AIM OF THE EXERCISE: Where a line below holds the string "agosto", that line goes into the answer.
START PROVIDED DATA
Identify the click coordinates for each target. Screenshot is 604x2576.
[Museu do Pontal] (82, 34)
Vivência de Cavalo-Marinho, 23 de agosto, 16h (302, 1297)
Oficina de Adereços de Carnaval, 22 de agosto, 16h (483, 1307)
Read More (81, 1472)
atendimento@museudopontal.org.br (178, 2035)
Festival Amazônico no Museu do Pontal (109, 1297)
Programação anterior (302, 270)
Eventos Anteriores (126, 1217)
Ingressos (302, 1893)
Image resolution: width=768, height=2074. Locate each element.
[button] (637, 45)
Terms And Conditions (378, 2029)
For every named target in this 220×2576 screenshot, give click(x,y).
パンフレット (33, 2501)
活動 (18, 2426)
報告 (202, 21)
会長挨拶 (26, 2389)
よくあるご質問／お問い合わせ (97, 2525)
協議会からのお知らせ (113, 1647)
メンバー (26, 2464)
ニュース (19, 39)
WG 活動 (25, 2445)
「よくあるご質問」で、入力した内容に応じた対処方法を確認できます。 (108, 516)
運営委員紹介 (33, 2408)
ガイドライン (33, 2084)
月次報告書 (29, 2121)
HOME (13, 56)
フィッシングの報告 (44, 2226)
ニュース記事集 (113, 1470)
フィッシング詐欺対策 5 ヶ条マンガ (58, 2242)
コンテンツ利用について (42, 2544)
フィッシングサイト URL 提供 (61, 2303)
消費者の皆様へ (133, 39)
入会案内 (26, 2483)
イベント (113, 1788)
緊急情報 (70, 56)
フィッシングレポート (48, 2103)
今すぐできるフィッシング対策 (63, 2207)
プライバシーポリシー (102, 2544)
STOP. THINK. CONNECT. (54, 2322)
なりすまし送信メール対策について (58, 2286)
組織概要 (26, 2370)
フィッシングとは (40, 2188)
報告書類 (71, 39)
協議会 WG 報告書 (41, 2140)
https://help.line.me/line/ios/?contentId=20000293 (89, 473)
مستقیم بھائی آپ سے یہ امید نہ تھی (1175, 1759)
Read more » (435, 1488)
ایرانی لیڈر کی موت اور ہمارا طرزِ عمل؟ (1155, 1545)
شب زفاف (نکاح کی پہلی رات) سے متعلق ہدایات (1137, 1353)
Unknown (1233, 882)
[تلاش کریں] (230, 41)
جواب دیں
END PROVIDED DATA
OUTPUT OF THE TASK:
Vivência de Cavalo-Marinho, 23 de agosto, 16h (302, 1297)
Oficina de Adereços de Carnaval, 22 de agosto, 16h (483, 1307)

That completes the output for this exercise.